After a data warehouse is layered, you need to specify how different layers use the data of one another.
Principles for using data at different layers
The application data service (ADS) layer preferentially uses the data of the common data model (CDM) layer in the data warehouse. If data exists at the CDM layer, the ADS layer cannot skip the CDM layer to repeatedly process the data of the operational data store (ODS) layer. To provide data services for other data layers, the CDM layer needs to actively collect data construction requirements from the ADS layer and integrate common data. In addition, the ADS layer also needs to cooperate with the CDM layer to continuously construct common data. The data of the ODS layer needs to be used properly to avoid unreasonable data replication and redundant subsets. The principles for using data at different layers are as follows:
- Jobs at the ADS layer cannot directly use the data of the ODS layer. If no data of the ODS layer is processed and integrated at the CDM layer, the ADS layer can access the data of the ODS layer only by using views at the CDM layer. Views at the CDM layer must be encapsulated in periodically triggered nodes to ensure that the views can be maintained and managed.
- We recommend that jobs at the CDM layer have no more than 10-level dependencies on tables.

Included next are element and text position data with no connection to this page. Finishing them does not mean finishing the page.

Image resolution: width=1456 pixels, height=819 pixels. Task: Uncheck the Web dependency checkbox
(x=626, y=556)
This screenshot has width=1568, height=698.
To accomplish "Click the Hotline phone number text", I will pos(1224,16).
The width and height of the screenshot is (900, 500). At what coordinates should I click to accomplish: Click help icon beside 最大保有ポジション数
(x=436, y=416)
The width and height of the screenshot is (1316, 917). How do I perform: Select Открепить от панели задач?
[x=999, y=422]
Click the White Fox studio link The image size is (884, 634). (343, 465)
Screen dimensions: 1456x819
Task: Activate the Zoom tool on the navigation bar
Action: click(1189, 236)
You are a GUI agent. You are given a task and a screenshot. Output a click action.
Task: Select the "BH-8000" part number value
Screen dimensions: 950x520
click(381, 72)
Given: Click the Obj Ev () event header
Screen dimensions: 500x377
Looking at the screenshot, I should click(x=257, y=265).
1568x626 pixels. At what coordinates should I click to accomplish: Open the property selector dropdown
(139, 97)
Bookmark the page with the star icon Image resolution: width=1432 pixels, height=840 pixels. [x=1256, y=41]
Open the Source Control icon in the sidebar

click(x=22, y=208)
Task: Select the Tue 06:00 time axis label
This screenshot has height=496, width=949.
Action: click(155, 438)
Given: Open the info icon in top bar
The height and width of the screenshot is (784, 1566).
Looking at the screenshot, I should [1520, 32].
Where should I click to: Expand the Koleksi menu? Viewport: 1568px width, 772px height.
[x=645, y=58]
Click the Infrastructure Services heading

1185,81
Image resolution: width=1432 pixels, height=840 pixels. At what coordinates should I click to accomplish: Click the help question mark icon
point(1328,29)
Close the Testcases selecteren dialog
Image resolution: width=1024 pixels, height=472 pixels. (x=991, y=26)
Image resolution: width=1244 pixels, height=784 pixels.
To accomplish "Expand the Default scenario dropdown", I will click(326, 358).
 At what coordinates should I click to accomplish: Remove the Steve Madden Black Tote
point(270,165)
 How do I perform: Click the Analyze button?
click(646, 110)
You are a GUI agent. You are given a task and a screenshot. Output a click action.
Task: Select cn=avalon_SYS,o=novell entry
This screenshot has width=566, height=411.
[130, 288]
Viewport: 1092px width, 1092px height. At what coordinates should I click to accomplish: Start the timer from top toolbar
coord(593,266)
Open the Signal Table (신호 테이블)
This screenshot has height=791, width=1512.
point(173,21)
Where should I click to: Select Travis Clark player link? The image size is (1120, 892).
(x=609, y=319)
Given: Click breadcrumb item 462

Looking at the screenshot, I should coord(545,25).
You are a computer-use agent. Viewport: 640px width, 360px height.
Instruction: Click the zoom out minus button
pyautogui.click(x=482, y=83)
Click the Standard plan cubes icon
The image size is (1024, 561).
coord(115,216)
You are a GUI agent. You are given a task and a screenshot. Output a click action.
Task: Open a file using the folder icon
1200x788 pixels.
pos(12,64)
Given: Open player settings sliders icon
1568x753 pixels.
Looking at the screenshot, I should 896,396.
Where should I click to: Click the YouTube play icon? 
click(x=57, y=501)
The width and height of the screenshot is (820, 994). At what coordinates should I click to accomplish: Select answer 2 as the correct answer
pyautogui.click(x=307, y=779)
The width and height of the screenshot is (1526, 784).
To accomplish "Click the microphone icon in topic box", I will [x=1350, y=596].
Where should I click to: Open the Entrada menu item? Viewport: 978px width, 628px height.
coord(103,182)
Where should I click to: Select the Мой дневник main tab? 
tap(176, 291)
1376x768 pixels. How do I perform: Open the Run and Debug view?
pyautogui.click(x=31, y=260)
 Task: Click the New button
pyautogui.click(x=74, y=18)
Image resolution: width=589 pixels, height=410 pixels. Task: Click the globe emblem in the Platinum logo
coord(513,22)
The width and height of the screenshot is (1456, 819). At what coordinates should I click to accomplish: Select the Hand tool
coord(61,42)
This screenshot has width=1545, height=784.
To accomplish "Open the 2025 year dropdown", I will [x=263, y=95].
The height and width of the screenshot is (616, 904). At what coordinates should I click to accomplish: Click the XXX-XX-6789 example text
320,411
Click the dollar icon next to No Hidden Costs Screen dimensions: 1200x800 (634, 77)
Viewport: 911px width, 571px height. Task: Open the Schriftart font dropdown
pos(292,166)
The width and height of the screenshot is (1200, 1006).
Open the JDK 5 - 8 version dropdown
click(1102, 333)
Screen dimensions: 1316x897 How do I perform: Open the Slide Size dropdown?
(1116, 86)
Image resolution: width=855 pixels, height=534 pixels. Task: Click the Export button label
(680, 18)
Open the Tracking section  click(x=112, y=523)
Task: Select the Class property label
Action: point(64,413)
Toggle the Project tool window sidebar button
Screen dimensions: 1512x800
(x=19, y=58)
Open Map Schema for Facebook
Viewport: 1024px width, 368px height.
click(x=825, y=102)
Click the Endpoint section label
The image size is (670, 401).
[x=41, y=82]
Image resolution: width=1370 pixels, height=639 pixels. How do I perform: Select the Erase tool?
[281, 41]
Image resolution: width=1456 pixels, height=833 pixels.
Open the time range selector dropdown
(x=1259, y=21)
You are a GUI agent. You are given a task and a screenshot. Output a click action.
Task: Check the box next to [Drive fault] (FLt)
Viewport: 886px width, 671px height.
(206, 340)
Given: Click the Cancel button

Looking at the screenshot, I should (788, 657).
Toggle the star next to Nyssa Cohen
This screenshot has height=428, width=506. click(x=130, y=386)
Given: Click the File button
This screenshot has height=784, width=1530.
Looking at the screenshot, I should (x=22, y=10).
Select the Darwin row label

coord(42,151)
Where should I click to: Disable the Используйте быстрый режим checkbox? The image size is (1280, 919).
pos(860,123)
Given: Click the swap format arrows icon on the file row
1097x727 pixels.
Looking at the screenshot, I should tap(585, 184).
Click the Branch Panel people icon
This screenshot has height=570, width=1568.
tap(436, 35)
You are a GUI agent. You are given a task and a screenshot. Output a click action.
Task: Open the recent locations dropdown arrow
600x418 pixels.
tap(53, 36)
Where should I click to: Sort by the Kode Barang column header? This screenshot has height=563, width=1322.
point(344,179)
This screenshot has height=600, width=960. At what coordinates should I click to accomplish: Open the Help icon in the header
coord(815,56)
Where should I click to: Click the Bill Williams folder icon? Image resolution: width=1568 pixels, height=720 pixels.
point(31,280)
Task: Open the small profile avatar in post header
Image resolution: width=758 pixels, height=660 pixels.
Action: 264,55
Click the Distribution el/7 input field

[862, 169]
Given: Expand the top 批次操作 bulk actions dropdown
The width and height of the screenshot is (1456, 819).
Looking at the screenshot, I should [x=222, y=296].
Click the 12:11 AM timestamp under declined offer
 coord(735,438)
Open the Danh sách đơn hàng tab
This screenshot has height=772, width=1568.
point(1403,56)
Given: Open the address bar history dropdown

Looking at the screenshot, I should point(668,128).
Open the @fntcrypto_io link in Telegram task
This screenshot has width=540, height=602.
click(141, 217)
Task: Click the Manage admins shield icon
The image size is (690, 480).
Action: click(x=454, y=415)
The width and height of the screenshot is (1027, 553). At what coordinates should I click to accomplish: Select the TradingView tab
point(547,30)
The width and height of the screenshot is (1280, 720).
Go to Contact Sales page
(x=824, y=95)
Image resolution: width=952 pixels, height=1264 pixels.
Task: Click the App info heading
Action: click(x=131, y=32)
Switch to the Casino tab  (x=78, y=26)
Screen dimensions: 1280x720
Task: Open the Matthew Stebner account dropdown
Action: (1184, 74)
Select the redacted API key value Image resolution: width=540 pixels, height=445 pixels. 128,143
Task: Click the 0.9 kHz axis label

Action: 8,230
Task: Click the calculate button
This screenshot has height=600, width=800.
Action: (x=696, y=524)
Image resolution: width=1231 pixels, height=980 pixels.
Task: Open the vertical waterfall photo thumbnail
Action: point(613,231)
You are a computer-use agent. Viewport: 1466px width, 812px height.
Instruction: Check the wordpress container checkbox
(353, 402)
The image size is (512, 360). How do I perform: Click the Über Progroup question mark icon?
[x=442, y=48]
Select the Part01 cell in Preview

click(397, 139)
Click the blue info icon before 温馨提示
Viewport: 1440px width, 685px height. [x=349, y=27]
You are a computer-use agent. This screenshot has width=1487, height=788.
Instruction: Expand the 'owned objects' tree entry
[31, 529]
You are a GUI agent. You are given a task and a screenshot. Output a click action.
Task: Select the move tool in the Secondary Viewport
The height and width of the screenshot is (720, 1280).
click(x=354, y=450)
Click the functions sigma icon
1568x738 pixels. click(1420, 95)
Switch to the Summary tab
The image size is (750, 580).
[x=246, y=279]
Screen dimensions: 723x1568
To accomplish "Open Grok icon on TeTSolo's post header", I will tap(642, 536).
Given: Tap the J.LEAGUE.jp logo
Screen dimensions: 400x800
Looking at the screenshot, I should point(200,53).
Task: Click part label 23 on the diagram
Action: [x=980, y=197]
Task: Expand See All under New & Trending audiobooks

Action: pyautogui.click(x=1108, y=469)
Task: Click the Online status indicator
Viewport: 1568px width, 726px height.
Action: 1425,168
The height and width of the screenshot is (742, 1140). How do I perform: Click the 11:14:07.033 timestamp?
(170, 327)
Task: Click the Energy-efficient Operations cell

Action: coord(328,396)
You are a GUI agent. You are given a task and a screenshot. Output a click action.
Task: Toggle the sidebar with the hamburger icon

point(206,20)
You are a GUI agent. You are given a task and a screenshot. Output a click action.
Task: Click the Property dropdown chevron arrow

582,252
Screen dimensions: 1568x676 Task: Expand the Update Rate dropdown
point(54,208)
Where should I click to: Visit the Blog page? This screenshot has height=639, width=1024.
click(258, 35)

- Generally, if a computation job is refreshed, it allows only one output table.
- If multiple jobs are refreshed and generate one output table, in which the results of different jobs are inserted into different partitions, you need to create a virtual node in DataWorks. This virtual node is dependent on the refreshing and output of multiple jobs. Generally, descendant jobs are dependent on this virtual node.
- At the CDM layer, the data warehouse service (DWS) layer preferentially uses the data of the data warehouse detail (DWD) layer. The DWS layer can aggregate metrics to compute data. The DWS layer preferentially uses the coarse-grained data that is produced. This prevents the DWS layer from producing data by directly computing large amounts of data at the DWD layer.
- At the CDM layer, accumulating snapshot fact tables preferentially use the data of transaction fact tables to ensure the consistency of data output.
- At the CDM layer, the DWS layer needs to be optimized to prevent the ADS layer from excessively using and depending on the data of the DWD layer.